アイタペの戦い(アイタペのたたかい)は、第二次世界大戦中のニューギニア戦線における日本軍対オーストラリア軍とアメリカとの間の戦闘である。パプアニューギニア北岸のアイタペ東方において、1944年7月10日から同年8月上旬まで行われた。オーストラリアとアメリカの連合国軍側が勝利した。
背景
飛び石作戦と第18軍の遊兵化
日本陸軍の第18軍(司令官:安達二十三中将)は、ニューギニア東部のウェワク地区に、指揮下の3個師団全てを初めて集結し、連合軍の進攻を迎撃する態勢を整えつつあった。ところがフィリピンを目指して西進する連合軍は1944年4月、飛び石作戦でウェワクを放置して、ウェワクの西約350Kmのホーランジアに進攻した(ホーランジアの戦い)。同時にホーランジアとウェワクの間のアイタペ(ウェワクの西約200Km)にも連合軍は上陸し、陸軍2000人と海軍200人の日本軍守備隊を壊滅させた[1]。第18軍は、連合軍の後方に取り残され、戦略的な存在価値を失うこととなった。
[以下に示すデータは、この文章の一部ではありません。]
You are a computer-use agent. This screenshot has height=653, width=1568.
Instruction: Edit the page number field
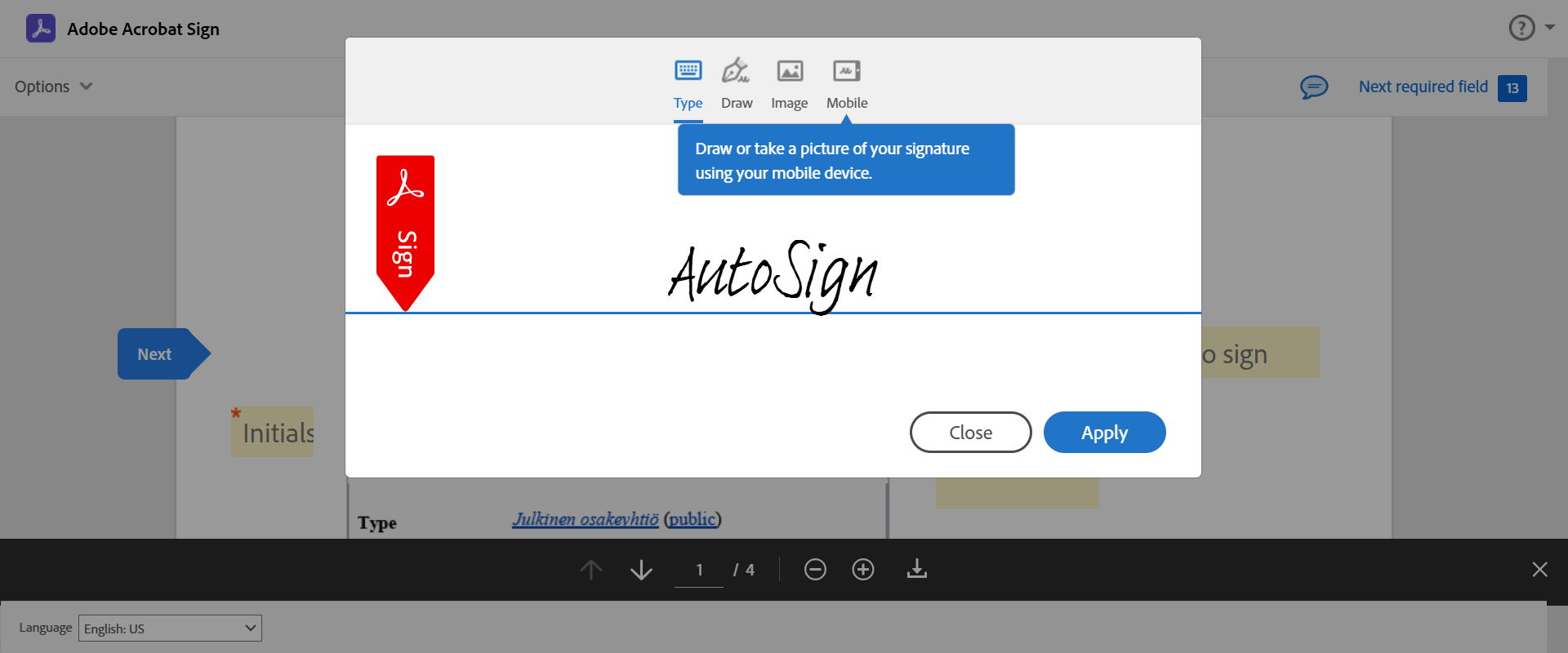click(x=699, y=570)
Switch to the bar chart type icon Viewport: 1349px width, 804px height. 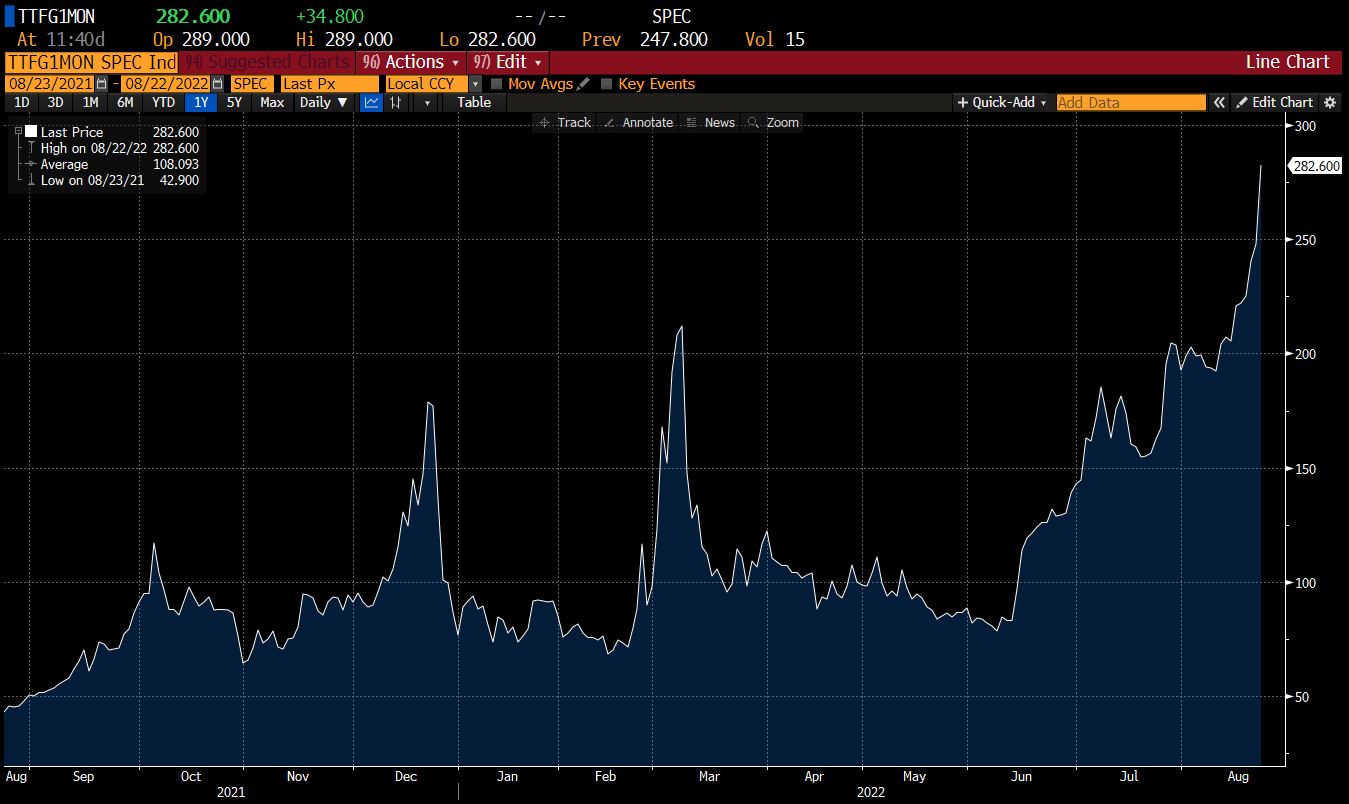397,102
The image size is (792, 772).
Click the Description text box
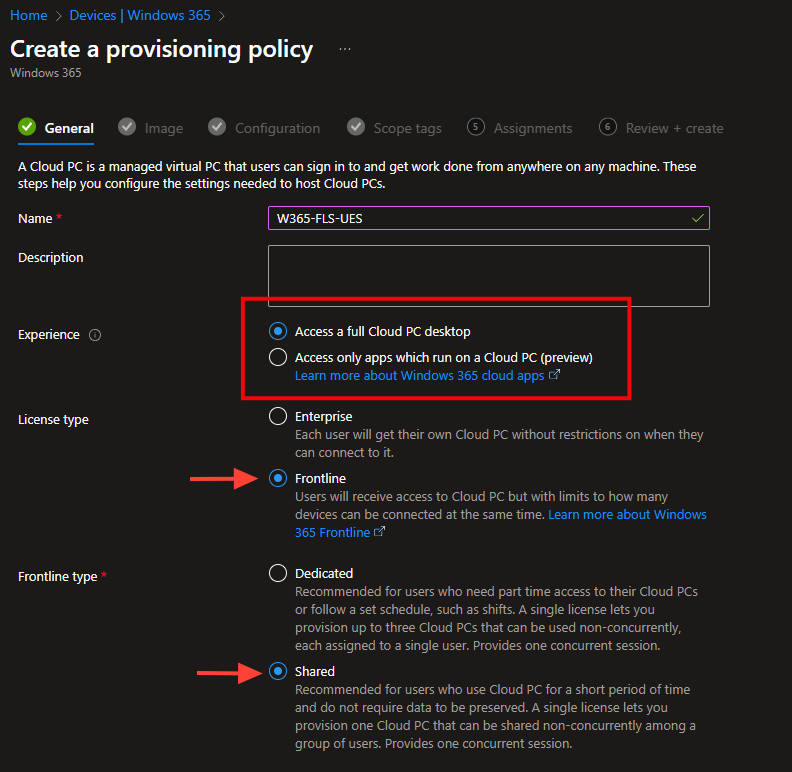click(488, 275)
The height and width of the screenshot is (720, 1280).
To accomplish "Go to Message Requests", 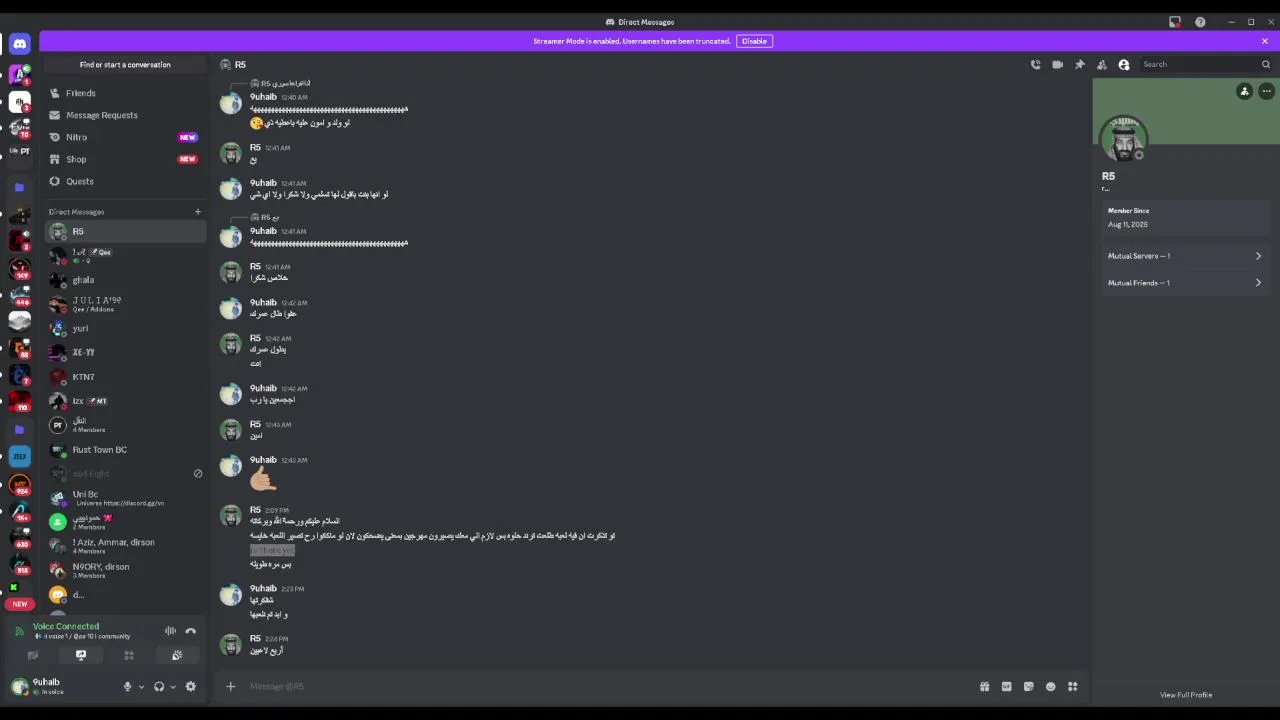I will (x=101, y=115).
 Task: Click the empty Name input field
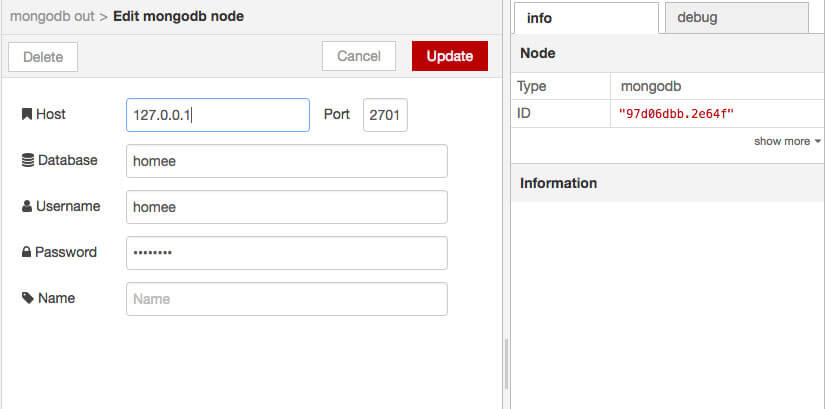click(x=287, y=299)

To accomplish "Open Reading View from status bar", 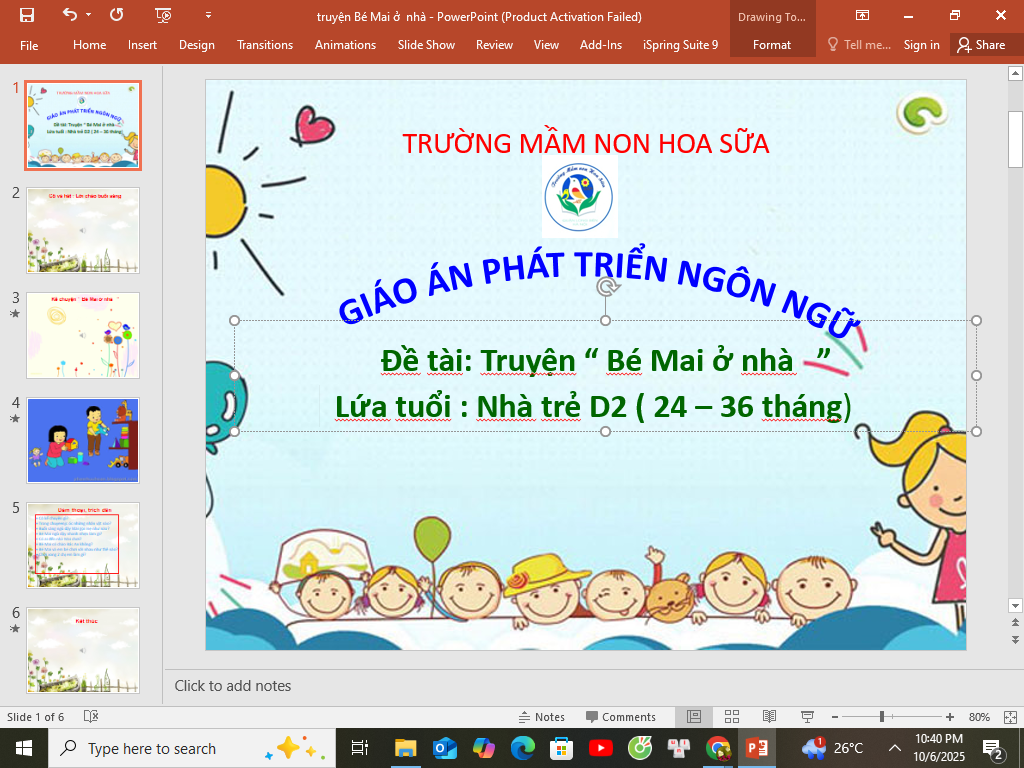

そこで安達中将は、アイタペを攻撃して連合軍のさらに西への進撃を妨害することを目的とした作戦を計画し、計画は猛作戦(もうさくせん)と命名された。安達の直属上司である第2方面軍司令官の阿南惟幾大将はこの計画を支持した。これに対して大本営や南方軍は第18軍が現地持久によって戦力を温存することを期待しており、6月20日には、大本営は第18軍を第2方面軍指揮下から南方軍直属へ移し、「東部ニューギニア方面の要域に於いて持久を策し、以って全般の作戦遂行を容易ならしむべし」と命じて、積極行動の停止を促した[2]。ところが、補給の途絶えたウェワク地区では日本軍54000人(インド人部隊などを含む)と現地人15000人という人口を養うことは不可能と判断され、備蓄食料は定量の1/4支給でも2カ月分しかなかった[3]。こうした状況から第18軍は、激しさを増す連合軍の反攻作戦を牽制し、全般的戦局に影響を与えるためにも、絶望的な状況にもかかわらず食料の枯渇する前に敢えてアイタペ攻撃を実行することを決定した[4]。
第18軍は編制上は3個師団を有したが、実戦力ははるかに低く、作戦成功は当初から困難と予想されていた。第51師団はビスマルク海海戦とラエの戦いで、第20師団はフィンシュハーフェンの戦いで損耗し、日常的な空襲と艦砲射撃による消耗もあって、一定の戦闘能力を保持しているのは第41師団の一部のみであった。兵士はみな骨と皮の栄養失調者で、軍服は擦り切れ、軍靴は破れ、加えてほぼ全員がマラリアや赤痢の既往症者であった。
暗号通信傍受による迎撃
アメリカ第6軍司令官ウォルター・クルーガー中将の指揮する連合軍は、アイタペを占領したアメリカ軍の第32歩兵師団の一部および第112騎兵連隊戦闘団を、アイタペ=ウェワク間のドリニュモール川(日本軍呼称:坂東川。アイタペ東方30km)付近に布陣させていた。
この頃のアメリカ陸軍は、日本の第20師団から鹵獲した暗号書・乱数表により、ニューギニア方面の日本陸軍暗号通信を容易に復号できる態勢にあった。そのため、アメリカ陸軍は、日本の南方軍が6月1日に発信した潜水艦による作戦物資緊急輸送の要請電文や、第18軍が6月20日に発信した電文を傍受し、日本側のアイタペに対する攻撃計画を事前に察知することができた。このアイタペ戦における暗号復号は、ウルトラ情報(en)による事前警告の最大の成功例とも言われる[5]。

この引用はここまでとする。